**Task**
Reproduce the records word for word, beginning with the line that contains "0911 - 52 51 53 (197, 1945)" and ending with the line that contains "Gabinete (290, 2139)", both included.

**Recorded data**
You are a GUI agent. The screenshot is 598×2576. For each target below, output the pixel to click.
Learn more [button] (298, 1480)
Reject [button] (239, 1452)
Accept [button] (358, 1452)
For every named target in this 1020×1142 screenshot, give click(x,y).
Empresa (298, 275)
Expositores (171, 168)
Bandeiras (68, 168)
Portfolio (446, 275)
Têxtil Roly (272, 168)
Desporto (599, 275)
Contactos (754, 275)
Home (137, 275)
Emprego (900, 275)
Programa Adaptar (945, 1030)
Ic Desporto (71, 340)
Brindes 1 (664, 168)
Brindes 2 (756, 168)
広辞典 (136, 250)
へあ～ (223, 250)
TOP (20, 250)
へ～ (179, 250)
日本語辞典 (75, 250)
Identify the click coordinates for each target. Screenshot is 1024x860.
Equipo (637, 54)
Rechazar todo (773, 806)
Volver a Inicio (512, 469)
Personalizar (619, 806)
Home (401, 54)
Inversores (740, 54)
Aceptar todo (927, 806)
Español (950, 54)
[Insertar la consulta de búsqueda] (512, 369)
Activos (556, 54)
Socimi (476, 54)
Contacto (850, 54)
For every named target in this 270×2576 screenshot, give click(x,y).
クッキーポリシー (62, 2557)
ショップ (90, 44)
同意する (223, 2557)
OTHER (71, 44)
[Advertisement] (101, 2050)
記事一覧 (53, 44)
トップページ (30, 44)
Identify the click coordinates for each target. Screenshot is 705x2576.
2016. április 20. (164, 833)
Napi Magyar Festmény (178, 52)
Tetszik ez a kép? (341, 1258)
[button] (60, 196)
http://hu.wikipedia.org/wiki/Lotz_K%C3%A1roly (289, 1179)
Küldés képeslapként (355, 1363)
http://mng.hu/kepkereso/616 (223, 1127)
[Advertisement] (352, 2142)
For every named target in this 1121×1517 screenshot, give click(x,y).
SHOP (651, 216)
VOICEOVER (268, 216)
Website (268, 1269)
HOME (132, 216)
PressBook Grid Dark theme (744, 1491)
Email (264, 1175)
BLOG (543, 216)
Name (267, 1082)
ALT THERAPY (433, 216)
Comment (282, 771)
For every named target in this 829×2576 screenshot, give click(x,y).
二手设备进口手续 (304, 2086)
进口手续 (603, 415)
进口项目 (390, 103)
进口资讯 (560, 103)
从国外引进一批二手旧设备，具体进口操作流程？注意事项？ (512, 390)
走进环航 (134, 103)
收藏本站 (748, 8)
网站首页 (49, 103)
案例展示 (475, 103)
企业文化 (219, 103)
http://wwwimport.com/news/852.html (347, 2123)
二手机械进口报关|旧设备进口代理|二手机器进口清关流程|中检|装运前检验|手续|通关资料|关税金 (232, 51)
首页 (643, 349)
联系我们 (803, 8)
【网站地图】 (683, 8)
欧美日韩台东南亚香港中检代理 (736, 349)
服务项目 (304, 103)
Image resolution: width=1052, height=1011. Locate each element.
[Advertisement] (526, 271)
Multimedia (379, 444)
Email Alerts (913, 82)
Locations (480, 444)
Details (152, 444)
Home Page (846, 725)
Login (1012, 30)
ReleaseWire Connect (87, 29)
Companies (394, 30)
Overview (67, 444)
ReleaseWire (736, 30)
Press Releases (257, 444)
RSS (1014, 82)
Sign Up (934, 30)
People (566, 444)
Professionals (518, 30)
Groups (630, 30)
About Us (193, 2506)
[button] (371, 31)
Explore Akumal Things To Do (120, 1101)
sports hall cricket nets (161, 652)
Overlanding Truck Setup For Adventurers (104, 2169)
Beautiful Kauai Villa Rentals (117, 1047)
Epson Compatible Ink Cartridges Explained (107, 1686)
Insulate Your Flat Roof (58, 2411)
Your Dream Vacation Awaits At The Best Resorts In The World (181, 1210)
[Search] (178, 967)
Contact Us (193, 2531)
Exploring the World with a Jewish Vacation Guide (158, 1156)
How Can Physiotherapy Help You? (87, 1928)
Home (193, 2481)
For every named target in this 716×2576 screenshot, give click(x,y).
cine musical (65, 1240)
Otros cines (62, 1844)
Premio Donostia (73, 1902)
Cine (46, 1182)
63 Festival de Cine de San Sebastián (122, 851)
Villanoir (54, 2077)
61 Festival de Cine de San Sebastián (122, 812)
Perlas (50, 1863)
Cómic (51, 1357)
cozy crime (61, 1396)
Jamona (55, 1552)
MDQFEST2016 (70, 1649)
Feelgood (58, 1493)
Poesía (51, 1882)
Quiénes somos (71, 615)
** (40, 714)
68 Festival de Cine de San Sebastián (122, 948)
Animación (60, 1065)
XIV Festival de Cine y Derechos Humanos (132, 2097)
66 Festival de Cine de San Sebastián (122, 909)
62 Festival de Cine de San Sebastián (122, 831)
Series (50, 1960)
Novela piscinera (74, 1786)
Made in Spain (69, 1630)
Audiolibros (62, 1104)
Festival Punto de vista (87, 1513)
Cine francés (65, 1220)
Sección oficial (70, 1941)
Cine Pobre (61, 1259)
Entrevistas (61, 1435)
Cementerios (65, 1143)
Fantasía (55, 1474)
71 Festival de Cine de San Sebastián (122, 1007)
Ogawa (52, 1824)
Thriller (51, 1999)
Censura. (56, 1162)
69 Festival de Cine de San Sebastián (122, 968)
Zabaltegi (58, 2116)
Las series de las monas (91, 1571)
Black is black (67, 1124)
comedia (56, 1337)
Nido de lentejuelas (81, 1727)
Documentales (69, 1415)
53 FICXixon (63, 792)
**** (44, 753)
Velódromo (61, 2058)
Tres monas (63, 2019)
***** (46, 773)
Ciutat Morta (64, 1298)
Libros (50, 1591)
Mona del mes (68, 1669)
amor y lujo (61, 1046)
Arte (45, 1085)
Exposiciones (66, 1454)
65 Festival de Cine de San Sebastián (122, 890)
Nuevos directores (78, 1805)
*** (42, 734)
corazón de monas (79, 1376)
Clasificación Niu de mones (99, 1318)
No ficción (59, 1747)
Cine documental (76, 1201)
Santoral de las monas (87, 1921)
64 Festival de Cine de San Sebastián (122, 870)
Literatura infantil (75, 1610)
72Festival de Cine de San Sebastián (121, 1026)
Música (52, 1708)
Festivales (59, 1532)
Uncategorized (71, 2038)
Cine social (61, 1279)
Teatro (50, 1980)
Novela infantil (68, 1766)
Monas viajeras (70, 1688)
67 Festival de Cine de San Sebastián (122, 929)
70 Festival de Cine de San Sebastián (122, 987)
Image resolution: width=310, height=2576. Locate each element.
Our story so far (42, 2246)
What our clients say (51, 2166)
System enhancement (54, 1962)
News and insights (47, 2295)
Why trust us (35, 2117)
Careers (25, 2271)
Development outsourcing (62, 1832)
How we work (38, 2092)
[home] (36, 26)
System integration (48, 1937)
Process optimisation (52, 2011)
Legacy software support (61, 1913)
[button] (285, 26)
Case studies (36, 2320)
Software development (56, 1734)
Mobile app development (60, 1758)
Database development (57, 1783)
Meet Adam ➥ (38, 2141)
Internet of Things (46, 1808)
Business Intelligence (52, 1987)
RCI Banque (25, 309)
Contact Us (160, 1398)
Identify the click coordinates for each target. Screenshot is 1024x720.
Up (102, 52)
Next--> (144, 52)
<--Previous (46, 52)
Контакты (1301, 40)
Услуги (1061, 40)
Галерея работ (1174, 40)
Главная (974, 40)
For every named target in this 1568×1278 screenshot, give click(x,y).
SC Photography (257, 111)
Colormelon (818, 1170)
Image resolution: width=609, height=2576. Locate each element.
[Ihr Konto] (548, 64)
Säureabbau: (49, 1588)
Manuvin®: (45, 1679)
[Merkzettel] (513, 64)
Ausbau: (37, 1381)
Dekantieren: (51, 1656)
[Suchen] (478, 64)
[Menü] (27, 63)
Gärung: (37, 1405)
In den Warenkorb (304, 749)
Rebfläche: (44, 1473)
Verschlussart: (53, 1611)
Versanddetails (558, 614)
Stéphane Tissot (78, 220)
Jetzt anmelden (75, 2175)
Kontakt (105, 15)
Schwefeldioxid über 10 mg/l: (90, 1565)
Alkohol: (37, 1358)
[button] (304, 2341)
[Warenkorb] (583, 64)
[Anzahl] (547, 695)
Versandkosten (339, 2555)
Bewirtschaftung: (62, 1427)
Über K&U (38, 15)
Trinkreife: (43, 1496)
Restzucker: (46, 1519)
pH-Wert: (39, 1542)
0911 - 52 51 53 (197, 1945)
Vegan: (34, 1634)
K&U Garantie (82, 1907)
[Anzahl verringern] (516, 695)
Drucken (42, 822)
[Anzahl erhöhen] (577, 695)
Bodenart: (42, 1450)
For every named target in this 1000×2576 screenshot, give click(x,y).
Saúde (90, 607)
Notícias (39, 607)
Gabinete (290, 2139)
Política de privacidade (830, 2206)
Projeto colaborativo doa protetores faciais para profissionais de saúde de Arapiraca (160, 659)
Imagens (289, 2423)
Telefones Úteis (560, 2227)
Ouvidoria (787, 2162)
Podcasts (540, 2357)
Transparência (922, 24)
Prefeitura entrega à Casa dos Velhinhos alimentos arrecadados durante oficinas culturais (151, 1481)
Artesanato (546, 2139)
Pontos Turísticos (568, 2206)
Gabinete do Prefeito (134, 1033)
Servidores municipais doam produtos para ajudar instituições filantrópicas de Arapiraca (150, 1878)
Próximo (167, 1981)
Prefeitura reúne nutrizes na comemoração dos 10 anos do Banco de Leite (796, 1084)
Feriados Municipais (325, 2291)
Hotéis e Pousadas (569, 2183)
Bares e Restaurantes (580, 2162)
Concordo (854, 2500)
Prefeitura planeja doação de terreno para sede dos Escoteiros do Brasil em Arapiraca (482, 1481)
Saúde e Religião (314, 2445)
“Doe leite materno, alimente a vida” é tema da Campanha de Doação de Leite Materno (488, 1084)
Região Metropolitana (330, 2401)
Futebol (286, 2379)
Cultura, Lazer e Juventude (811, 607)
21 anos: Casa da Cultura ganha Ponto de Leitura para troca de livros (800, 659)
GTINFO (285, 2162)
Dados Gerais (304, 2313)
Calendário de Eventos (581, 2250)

**Solved problem**
0911 - 52 51 53 (197, 1945)
Vegan: (34, 1634)
K&U Garantie (82, 1907)
[Anzahl verringern] (516, 695)
Drucken (42, 822)
[Anzahl erhöhen] (577, 695)
Bodenart: (42, 1450)
For every named target in this 1000×2576 screenshot, give click(x,y).
Saúde (90, 607)
Notícias (39, 607)
Gabinete (290, 2139)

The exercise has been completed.